- _YOUR INSTRUCTIONS_
In this exercise, print only the lines of the records below from the one with "Viewport: 370px width, 474px height." through the one with "Given: Click the", inclusive. Pictures are not part of the copy.

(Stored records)

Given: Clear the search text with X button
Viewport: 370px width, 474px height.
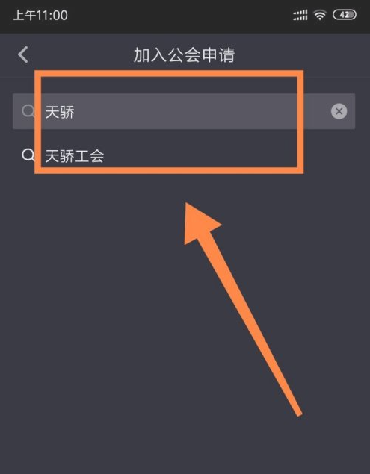Looking at the screenshot, I should click(339, 111).
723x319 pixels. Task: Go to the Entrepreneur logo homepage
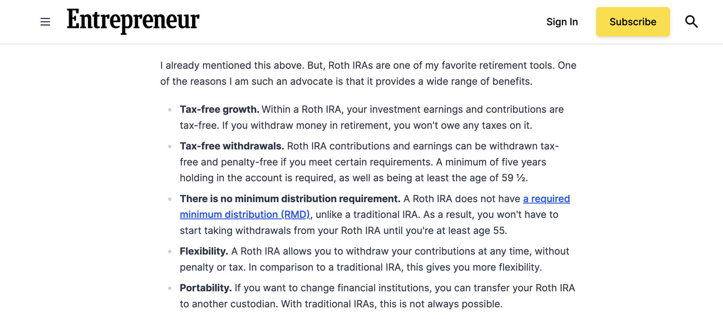coord(133,21)
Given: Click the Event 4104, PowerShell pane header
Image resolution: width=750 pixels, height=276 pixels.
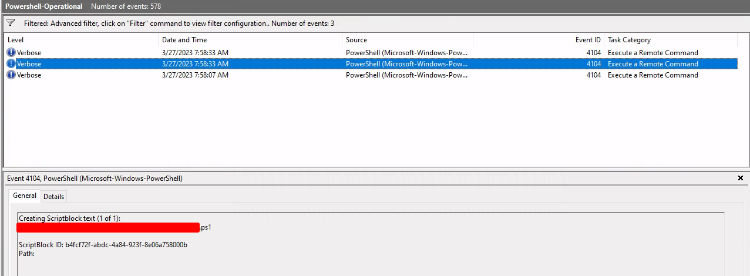Looking at the screenshot, I should pyautogui.click(x=95, y=178).
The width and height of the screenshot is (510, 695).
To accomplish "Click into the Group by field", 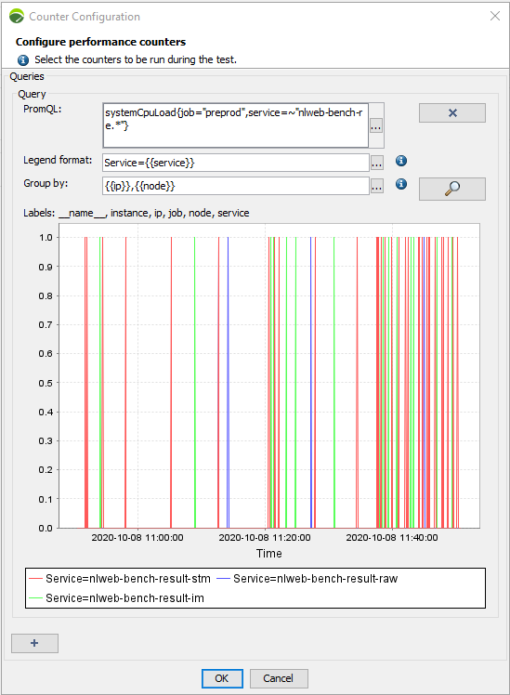I will point(236,186).
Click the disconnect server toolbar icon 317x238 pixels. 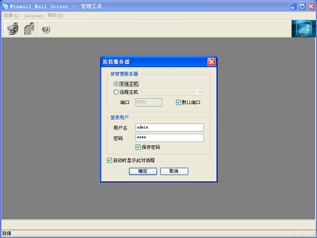pyautogui.click(x=29, y=29)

- _RESULT BELOW_
Viewport: 370px width, 474px height.
Looking at the screenshot, I should click(339, 111).
723x319 pixels. Task: Go to the Entrepreneur logo homepage
coord(133,21)
Given: Click the Event 4104, PowerShell pane header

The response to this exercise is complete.